▸ **Dataset content**
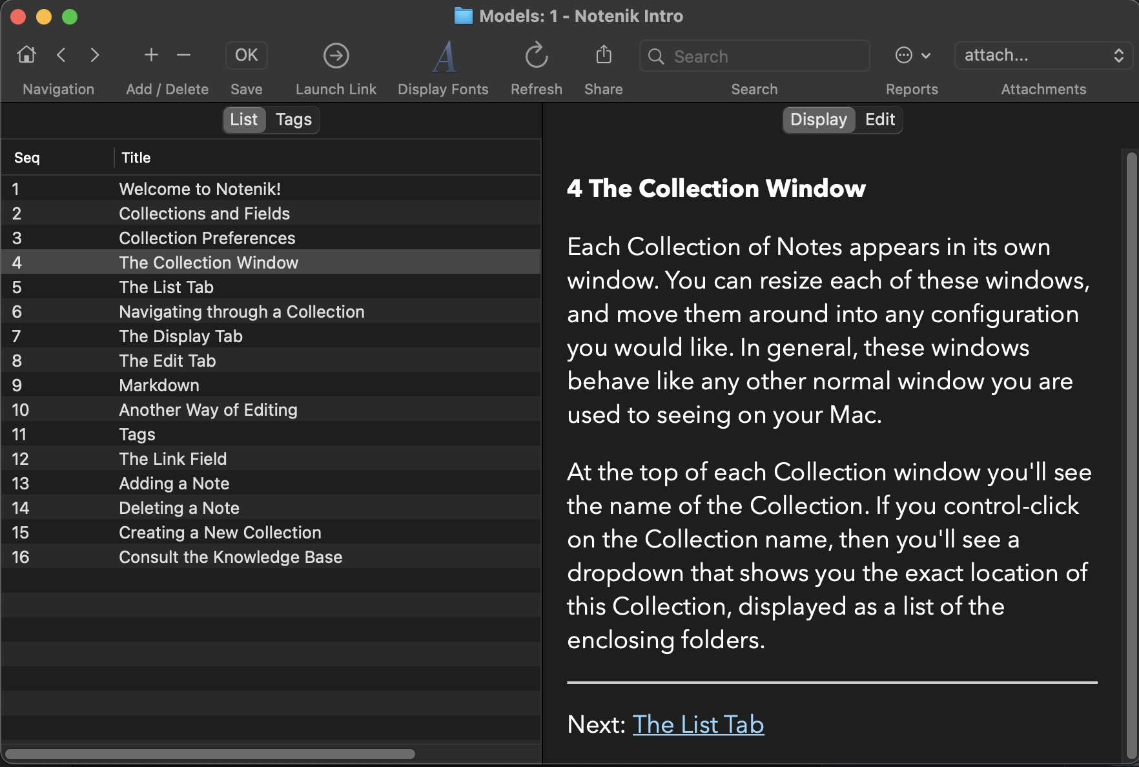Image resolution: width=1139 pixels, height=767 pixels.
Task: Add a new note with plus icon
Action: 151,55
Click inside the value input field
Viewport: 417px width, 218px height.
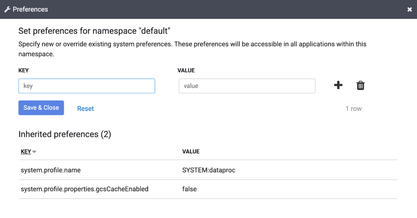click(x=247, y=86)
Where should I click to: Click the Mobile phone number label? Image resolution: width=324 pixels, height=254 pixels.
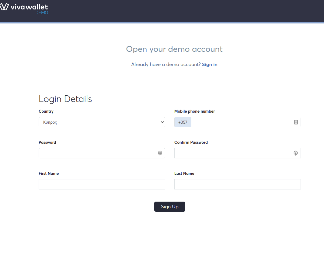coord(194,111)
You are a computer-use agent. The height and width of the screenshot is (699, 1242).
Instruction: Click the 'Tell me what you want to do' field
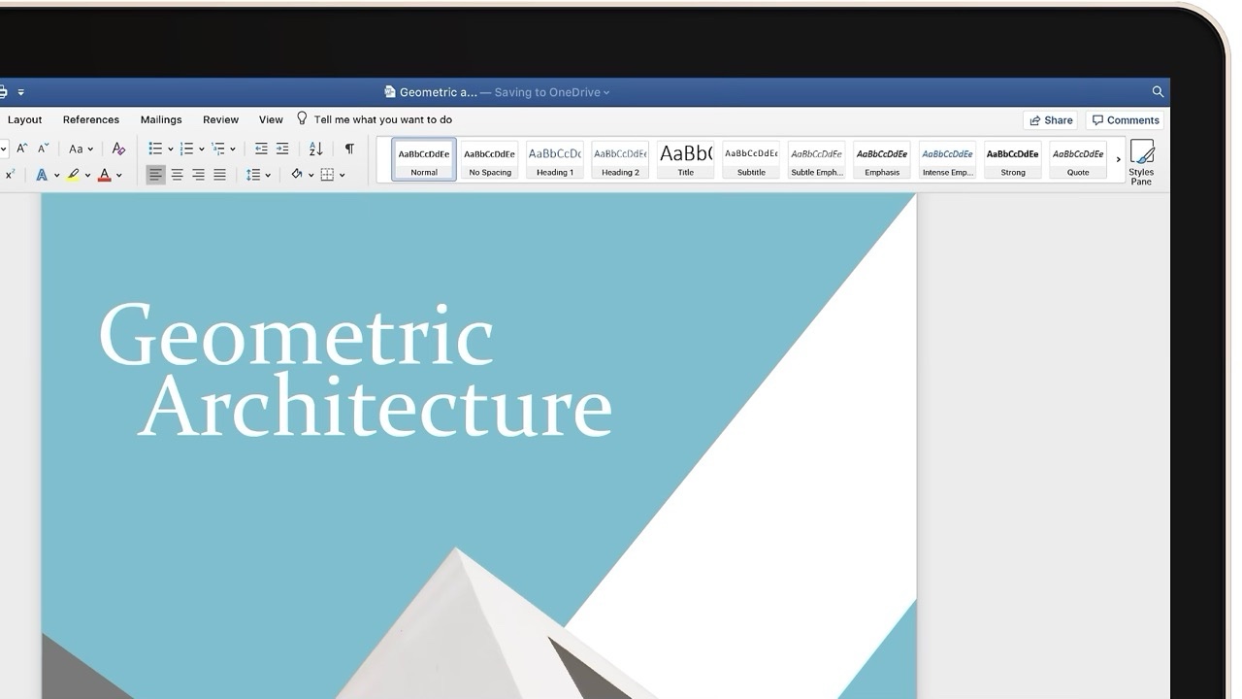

▸ **What is being asked**
Take the lines from the one that contains "Where should I" through the last line of the material above and reproduce them exactly, leaving out any pictures.

▸ **Solution**
Where should I click to: Click the Mobile phone number label? Image resolution: width=324 pixels, height=254 pixels.
coord(194,111)
You are a computer-use agent. The height and width of the screenshot is (699, 1242).
Instruction: Click the 'Tell me what you want to do' field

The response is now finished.